▸ Exercise:
Count every line below that contains "chevron", then state the total with no other output.

Data excerpts:
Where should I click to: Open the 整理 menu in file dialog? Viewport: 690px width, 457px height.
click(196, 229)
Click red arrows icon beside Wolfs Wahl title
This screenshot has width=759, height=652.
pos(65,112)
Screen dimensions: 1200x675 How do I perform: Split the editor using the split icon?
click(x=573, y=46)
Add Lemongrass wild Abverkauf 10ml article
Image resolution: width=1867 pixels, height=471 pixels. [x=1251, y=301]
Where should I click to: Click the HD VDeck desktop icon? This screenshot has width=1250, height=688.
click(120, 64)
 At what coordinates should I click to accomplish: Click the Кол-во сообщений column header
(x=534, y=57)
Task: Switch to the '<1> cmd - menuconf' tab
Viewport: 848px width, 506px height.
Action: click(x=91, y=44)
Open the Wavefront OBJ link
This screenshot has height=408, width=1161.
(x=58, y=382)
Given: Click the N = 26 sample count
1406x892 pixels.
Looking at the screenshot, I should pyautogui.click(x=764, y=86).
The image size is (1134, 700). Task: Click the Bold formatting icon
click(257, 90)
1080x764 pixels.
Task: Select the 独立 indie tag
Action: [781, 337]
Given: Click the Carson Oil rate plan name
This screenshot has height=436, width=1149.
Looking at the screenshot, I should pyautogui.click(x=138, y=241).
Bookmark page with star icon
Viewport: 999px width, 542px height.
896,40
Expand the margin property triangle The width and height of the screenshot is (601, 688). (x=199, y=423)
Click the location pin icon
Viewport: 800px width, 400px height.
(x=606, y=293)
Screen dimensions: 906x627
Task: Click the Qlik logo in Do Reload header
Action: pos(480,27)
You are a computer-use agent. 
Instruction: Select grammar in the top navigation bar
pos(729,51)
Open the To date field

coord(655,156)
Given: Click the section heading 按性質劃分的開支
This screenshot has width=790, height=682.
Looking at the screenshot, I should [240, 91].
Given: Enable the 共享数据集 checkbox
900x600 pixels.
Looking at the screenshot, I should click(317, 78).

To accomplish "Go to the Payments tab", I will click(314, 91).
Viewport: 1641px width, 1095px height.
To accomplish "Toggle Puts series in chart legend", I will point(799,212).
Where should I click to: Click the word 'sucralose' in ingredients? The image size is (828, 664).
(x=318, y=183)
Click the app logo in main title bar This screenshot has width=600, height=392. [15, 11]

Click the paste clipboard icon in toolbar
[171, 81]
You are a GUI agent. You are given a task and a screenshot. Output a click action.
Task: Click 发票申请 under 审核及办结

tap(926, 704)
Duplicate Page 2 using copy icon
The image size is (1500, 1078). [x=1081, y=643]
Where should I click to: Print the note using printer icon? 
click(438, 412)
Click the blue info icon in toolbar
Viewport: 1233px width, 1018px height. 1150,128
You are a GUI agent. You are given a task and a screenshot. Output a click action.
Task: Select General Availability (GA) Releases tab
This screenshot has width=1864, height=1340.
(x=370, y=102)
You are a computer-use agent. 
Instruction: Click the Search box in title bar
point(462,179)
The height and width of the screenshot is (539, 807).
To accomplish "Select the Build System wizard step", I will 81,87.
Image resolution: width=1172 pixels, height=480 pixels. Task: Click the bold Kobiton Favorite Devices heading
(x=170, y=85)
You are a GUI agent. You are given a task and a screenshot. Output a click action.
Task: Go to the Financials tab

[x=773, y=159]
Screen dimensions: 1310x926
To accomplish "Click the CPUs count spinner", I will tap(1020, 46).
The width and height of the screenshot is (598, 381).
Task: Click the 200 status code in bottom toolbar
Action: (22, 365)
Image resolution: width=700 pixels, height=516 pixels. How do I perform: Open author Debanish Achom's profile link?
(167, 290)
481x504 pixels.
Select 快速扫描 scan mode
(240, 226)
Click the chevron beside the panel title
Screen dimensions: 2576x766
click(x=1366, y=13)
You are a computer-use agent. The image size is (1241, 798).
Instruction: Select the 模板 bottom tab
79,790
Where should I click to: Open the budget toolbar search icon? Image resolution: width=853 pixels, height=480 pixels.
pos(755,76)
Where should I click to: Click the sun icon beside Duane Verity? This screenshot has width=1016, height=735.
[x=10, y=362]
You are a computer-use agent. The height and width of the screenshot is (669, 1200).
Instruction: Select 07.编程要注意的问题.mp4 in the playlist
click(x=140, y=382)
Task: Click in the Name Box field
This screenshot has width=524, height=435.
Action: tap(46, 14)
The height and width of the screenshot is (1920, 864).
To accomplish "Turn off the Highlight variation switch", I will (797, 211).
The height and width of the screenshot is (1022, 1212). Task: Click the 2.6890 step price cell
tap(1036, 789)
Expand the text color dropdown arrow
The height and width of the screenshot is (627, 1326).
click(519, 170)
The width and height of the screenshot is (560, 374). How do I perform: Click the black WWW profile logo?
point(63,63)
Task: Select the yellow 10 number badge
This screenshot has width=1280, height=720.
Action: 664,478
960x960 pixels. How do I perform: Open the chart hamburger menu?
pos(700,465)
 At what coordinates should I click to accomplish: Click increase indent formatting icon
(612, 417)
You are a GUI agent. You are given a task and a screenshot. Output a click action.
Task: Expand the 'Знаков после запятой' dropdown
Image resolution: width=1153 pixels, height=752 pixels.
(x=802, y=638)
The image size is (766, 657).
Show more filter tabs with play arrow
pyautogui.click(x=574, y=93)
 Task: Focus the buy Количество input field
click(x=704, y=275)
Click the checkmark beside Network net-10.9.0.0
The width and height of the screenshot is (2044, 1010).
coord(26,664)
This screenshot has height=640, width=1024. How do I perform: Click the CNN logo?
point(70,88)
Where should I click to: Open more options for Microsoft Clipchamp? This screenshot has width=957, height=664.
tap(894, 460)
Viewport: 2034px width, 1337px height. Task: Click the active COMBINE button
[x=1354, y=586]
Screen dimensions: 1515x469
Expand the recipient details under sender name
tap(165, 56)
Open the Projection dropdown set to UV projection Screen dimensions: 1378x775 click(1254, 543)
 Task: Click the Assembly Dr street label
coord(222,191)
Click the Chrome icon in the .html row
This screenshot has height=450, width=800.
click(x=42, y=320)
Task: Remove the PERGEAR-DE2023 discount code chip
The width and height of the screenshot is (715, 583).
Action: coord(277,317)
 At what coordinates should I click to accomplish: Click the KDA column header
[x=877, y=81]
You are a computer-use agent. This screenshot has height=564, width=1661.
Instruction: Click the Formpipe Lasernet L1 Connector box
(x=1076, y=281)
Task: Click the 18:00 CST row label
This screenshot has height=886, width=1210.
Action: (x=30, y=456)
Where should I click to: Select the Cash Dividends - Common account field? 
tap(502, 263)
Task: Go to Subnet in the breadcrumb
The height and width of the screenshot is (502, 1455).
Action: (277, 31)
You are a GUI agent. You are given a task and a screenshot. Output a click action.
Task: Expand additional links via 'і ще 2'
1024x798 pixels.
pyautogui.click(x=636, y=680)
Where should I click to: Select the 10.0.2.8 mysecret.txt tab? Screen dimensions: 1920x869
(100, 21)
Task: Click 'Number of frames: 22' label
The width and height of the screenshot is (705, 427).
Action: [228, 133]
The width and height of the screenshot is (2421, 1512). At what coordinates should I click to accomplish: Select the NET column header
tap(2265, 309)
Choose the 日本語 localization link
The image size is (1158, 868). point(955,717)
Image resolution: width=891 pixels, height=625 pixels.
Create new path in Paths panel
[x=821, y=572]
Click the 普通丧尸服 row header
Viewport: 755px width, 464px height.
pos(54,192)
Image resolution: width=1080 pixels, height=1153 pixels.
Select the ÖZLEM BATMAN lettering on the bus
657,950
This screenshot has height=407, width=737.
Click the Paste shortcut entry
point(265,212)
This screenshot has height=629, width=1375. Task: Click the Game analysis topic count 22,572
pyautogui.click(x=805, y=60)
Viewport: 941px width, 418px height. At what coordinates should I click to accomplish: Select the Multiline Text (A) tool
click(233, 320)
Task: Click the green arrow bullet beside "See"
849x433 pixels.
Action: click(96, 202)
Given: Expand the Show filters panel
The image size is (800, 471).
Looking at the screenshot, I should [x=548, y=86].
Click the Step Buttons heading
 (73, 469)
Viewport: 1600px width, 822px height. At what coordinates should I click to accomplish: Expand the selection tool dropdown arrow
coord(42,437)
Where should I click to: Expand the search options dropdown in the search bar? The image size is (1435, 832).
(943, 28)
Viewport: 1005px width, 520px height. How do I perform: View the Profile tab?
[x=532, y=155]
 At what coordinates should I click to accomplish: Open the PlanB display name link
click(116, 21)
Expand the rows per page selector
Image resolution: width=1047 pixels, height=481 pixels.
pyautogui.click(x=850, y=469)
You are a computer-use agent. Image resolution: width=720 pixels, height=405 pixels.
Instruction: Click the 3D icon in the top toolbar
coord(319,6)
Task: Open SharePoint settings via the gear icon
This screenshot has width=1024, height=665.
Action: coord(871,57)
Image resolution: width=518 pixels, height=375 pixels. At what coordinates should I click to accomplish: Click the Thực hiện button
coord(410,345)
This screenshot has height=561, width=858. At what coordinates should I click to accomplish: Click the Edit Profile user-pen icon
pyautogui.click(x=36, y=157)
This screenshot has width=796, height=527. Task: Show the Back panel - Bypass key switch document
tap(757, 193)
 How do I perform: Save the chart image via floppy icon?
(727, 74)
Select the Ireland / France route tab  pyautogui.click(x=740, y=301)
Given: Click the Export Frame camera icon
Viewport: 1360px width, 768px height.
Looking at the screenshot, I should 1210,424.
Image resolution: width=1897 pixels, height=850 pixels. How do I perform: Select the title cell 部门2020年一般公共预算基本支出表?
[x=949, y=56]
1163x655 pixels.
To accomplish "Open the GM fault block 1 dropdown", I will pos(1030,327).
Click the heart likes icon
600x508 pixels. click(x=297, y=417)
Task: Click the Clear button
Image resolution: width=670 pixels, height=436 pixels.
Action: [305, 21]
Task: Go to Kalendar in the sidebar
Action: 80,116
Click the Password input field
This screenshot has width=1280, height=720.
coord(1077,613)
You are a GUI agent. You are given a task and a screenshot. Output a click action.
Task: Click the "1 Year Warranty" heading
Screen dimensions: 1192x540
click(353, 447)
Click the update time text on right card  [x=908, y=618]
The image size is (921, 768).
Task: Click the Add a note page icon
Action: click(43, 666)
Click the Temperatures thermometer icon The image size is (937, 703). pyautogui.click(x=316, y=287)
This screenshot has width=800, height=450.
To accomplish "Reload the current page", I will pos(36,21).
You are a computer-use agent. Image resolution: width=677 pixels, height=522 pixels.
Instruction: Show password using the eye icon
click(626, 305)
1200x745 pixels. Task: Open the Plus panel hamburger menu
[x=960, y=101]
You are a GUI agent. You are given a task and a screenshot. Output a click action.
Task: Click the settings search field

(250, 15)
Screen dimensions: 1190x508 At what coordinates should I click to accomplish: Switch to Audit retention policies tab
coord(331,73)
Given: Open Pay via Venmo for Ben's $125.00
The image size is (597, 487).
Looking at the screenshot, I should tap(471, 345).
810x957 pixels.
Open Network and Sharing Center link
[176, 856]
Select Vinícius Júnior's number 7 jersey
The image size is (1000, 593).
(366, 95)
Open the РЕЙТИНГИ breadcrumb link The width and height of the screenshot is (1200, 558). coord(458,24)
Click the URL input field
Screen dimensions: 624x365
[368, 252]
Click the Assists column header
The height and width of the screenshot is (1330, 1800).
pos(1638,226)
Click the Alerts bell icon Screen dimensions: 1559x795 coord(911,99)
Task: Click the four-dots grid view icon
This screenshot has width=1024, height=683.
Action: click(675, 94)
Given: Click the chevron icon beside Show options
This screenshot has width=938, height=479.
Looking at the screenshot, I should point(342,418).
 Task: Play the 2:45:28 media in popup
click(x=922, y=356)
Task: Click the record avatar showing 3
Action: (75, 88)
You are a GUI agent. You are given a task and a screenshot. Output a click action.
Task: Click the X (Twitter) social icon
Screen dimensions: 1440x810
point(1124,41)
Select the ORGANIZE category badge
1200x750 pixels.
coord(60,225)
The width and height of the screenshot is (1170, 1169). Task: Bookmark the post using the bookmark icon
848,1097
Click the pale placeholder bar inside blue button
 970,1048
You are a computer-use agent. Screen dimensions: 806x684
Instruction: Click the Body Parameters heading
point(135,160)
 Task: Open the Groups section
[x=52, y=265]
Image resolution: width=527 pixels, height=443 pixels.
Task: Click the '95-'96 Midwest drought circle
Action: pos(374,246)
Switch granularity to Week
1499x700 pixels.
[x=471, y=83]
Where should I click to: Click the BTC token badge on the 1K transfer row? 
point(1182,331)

▸ Solved problem:
2